KIFF Screens Rare Indian Language Films

Rare Indian Language films including Nagasmese, Lambani, Jasari, Kurbi screened at KIFF for the first time.

Indian Cinema
2 min read
Hindi Female

Giving light to the diversity of India, Kolkata International Film Festival (KIFF) is showcasing a bouquet of rare Indian Language films including Nagasmese, Lambani, Jasari, Kurbi languages for the first time.

"I got many film entries from these languages. Maybe the quality of the films are not that good like that of a 'Pather Panchali' or 'Sholay' but they are good in their own way," curator of 'Unheard India' Shantanu Ganguly, told the media here.

"Moreover, people need to know about these languages," he added.


He mentioned that people came to know about the Jasari language cinema only after "Sinjar" directed by Sandeep Pampally won the Best Feature Film in Jasari award at the National Film Awards in April.

"'Sinjar' is also India's first island film as it was entirely shot in Lakshwadeep. Jasari is the colloquial language spoken there," Ganguly said.

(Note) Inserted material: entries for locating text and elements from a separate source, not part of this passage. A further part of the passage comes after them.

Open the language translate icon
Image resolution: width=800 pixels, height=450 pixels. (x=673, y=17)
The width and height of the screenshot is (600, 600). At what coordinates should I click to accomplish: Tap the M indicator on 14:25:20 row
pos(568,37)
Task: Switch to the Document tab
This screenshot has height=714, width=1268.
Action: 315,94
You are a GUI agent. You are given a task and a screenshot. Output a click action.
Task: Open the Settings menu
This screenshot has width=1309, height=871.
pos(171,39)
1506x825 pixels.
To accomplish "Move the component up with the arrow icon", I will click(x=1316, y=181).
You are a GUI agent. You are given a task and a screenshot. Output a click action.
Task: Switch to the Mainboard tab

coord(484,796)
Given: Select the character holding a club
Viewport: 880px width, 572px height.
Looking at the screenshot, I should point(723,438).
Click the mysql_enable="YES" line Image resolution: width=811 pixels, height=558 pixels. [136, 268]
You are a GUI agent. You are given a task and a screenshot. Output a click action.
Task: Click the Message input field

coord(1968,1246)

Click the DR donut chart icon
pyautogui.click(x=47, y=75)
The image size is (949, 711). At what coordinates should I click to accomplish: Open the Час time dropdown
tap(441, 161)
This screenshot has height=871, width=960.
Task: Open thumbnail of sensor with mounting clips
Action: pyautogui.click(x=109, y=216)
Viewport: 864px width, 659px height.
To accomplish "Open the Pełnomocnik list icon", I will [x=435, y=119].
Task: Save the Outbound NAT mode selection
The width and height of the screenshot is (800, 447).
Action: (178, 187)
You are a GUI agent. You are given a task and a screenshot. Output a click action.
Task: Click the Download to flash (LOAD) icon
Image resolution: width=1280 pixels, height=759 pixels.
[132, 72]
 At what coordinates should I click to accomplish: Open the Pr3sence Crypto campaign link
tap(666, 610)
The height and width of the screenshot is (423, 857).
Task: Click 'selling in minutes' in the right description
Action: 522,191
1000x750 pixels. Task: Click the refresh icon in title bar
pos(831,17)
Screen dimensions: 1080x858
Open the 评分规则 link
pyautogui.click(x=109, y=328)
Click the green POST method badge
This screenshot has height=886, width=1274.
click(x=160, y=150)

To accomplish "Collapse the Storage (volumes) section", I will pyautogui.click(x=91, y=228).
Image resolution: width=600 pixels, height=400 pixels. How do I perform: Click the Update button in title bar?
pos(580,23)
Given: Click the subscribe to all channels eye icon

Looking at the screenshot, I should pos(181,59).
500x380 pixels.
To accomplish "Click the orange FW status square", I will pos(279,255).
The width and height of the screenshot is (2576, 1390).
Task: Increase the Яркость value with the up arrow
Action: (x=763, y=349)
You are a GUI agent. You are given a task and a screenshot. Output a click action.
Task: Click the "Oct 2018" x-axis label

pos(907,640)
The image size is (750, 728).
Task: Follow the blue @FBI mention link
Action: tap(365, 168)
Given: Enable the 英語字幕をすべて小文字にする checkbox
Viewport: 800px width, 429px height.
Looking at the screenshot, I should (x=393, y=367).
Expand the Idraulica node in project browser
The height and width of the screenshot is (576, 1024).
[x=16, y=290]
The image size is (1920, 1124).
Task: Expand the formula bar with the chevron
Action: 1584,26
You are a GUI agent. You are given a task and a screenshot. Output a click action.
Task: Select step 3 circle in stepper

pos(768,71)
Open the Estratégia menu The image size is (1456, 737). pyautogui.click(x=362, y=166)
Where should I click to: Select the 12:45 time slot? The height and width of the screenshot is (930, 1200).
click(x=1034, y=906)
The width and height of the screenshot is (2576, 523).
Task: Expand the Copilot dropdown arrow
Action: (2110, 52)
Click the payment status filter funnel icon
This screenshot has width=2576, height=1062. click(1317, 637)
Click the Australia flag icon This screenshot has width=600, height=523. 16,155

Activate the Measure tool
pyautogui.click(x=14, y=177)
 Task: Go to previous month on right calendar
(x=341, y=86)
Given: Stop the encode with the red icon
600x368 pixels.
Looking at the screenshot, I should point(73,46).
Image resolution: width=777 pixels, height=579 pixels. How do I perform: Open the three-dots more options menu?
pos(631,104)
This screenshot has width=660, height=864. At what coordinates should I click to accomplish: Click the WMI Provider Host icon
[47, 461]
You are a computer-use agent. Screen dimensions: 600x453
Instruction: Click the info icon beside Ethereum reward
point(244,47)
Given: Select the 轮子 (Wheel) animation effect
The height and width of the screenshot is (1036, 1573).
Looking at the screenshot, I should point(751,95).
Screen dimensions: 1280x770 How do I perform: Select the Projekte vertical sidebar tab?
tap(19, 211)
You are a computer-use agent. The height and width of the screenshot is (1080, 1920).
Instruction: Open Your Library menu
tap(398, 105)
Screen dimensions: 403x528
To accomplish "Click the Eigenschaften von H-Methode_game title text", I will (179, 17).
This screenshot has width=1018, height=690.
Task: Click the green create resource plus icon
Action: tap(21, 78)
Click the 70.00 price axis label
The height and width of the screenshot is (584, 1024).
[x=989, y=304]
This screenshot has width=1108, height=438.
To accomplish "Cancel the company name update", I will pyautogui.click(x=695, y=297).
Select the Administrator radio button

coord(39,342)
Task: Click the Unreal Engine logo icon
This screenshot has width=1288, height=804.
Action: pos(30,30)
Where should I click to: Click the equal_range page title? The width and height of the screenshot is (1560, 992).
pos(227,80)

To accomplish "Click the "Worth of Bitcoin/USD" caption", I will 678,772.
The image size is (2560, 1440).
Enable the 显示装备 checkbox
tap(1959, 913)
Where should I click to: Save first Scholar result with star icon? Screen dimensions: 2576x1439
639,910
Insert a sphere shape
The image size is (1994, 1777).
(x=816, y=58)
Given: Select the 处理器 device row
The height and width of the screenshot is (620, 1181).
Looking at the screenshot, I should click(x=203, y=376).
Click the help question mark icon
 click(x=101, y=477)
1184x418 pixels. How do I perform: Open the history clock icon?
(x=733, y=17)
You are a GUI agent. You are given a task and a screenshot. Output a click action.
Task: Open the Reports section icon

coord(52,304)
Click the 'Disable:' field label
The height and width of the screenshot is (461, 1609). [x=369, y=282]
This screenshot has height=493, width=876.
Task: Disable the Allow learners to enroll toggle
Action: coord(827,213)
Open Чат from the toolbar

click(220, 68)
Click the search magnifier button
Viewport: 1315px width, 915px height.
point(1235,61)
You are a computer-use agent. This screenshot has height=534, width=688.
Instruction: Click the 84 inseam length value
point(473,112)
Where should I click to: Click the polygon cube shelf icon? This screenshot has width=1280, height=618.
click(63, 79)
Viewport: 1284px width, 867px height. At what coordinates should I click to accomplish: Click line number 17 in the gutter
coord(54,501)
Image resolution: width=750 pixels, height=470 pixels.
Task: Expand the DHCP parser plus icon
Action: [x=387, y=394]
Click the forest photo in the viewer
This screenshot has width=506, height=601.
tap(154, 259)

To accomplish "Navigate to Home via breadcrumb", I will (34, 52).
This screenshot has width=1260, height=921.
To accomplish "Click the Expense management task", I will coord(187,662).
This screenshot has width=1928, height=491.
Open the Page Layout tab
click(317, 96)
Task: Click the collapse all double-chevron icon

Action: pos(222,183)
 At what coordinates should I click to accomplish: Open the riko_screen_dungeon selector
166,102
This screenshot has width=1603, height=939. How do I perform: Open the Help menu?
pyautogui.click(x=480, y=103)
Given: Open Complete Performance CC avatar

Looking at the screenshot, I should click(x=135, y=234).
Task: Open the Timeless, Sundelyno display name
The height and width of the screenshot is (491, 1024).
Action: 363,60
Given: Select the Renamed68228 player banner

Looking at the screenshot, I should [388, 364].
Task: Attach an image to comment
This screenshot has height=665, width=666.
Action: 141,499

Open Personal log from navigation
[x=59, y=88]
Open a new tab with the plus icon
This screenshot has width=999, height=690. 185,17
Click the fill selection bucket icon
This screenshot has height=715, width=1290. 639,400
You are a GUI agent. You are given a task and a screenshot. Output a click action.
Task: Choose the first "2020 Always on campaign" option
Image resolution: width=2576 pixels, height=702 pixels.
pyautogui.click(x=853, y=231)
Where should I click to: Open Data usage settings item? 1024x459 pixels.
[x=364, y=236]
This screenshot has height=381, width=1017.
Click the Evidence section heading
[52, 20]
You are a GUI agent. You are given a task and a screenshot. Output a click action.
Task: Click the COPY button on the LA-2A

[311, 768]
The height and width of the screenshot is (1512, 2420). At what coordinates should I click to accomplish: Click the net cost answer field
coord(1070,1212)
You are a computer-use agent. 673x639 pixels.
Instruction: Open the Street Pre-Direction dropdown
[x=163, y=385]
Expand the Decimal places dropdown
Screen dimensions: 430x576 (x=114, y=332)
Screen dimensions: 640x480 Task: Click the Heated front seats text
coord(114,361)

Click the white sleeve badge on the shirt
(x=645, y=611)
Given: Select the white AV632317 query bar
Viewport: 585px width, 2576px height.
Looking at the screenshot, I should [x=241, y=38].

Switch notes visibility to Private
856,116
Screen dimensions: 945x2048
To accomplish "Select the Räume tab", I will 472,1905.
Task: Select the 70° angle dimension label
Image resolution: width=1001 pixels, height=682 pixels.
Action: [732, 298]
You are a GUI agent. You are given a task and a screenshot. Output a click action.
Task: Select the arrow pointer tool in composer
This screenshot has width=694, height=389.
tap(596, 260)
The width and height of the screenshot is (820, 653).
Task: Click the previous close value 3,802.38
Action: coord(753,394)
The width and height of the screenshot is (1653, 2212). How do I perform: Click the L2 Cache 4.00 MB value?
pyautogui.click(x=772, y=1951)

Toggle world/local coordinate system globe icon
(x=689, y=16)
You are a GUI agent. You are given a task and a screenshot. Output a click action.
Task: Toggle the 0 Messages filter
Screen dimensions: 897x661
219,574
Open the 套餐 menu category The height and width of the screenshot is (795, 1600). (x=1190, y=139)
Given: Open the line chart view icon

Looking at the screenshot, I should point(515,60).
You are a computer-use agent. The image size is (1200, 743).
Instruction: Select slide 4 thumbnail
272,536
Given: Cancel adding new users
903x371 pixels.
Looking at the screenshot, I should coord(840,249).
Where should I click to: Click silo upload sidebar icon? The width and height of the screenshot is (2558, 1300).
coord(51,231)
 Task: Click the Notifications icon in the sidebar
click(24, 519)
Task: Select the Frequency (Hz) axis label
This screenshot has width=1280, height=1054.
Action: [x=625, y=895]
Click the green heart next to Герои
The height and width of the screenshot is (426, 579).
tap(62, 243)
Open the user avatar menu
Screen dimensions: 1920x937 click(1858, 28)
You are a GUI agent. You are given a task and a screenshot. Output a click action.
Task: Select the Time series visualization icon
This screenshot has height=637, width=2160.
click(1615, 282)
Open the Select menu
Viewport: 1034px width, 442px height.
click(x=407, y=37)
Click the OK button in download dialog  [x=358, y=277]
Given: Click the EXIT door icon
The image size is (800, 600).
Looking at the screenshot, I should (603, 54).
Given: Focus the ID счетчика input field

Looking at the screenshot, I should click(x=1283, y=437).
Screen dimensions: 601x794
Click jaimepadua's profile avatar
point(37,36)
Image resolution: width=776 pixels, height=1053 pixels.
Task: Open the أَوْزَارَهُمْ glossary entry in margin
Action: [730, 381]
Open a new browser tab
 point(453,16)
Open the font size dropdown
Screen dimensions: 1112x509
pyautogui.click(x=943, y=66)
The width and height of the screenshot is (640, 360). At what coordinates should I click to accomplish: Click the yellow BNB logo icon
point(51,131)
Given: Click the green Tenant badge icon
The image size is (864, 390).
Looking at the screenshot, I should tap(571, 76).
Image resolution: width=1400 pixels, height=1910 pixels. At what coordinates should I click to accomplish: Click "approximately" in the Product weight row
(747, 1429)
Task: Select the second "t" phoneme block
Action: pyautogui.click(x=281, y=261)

The film stands against terrorism and speaks about two women held as captives by the Islamic State terror group, their ordeal and how they survive a communal situation in capital Kavaratti.

It stars Malayalam actors Srinda Arhaan, Mythili, Musthafa and Sethulaksmi.

"Nana A Tale Of Us" directed by Tiakumzuk Aier is a film in Nagamese language spoken by a section of people in Nagaland.

"There are filmmakers making Nagamese films since the 1990s but it doesn't make a cut to the film festivals. There are documentary filmmakers but for fiction -- there are few," Aier told IANS.

He said that the Church is supporting 'clean election campaign' in his state and they have produced the film as it is based on the specific issue. It talks about the moral sense and how societal evils have affected their lives.

Naganatha N. Joshi, the producer of the film "Saakibaayi" in Banjaara language (also known as Lambani) spoken in Karnataka, had to mortgage his house to make the film. His wife Premalatha N. Joshi is the director.

"We didn't have any artist, we taught commoners and made them act. My film is based on the life of a woman of Banjaara community," Naganatha said.

Films like "Kittath Preeti" (in Koda), "Boldu" (Tulu), "Navleri" (Lambani), "Death Certificate" (Kurmi) and "Nabon" (Khasi) are being screened under this section at the festival.